Three years ago, on a visit to Britain's National Portrait Gallery, an art restorer named Alec Cobbe noticed a portrait of Shakespeare which strongly resembled a painting in his own family's art collection.
Today, reports CBS News correspondent Richard Roth, some Shakespeare scholars in Britain claim the Cobbe painting is actually the real thing - the only known lifetime portrait of the world's most famous playwright.
In the industry called bard-ology, it's like claiming discovery of the Holy Grail.
If authentic, the painting is the source for an engraving of Shakespeare's likeness on the first folio of his work, and for a bust on his tomb in Stratford-upon-Avon; the only images generally accepted as authentic.

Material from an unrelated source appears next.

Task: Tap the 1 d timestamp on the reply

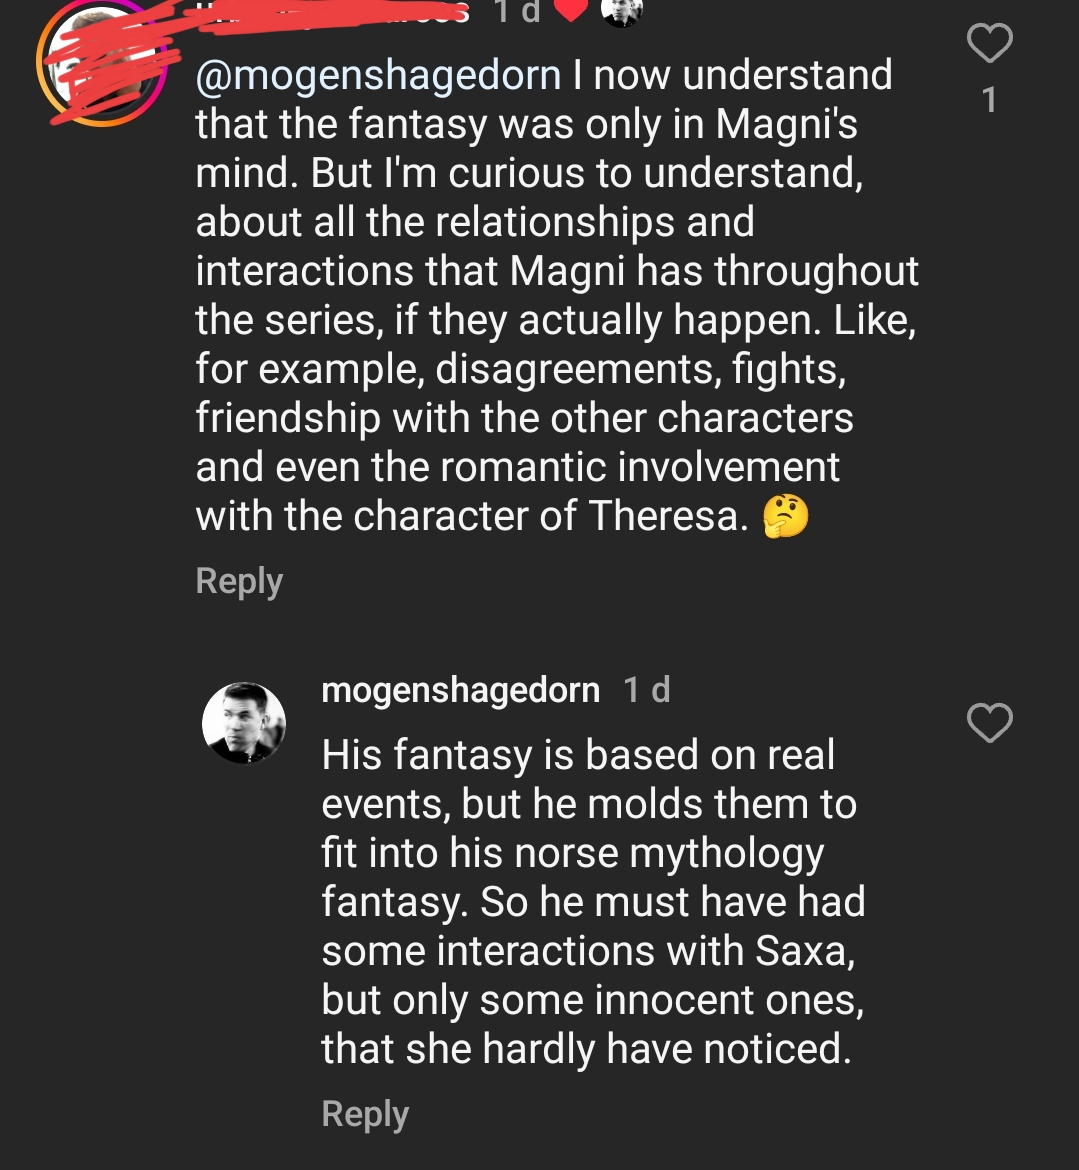Action: pyautogui.click(x=646, y=689)
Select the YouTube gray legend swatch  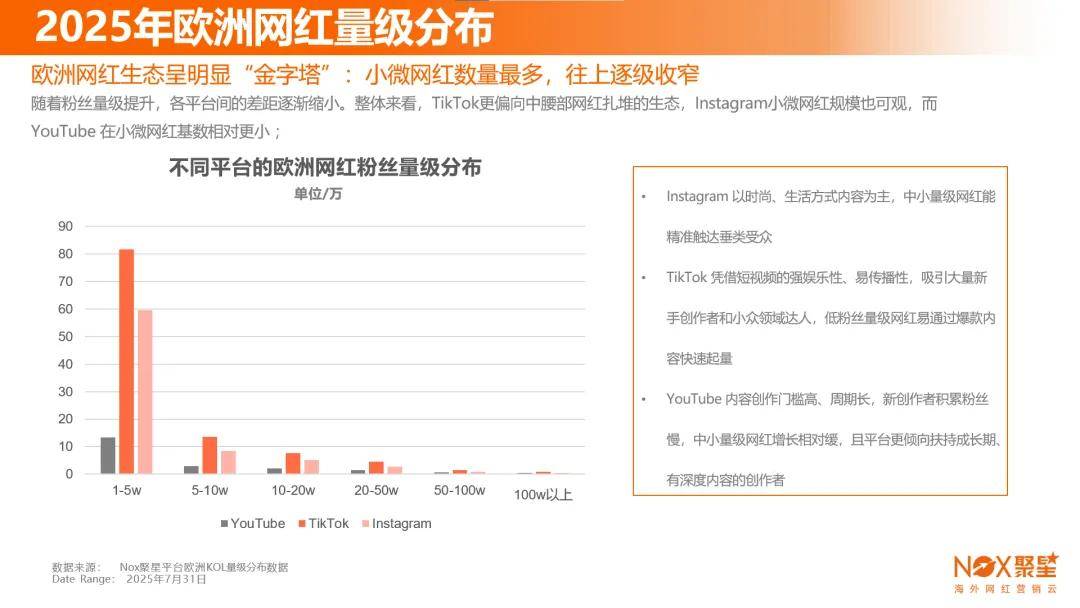pos(224,524)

"Shakespeare became highly successful and a wealthy man towards the end of his life," says Shakespearean scholar Stanley Wells. "And this is a portrait of a rich man."
"The identification of this portrait marks a major development in the history of Shakespearian portraiture," said Wells, chairman of The Shakespeare Birthplace Trust in Stratford. "The evidence that it represents Shakespeare and that it was done from life, though it is circumstantial, is in my view overwhelming."
But the debate is unlikely to end with that.
When the National Portrait Gallery last looked at the evidence its experts concluded the real original lifetime likeness of the bard was a painting known as the Chandos portrait, which it called an emblem of national identity.
What's in a name, reports Roth, may still be trivial. But there's a whole new argument about which face goes with it.
The Cobbe portrait, which has been in the Cobbe family collection for some 300 years, is to go on public display at The Shakespeare Birthplace Trust in Stratford on April 23 - Shakespeare's birthday.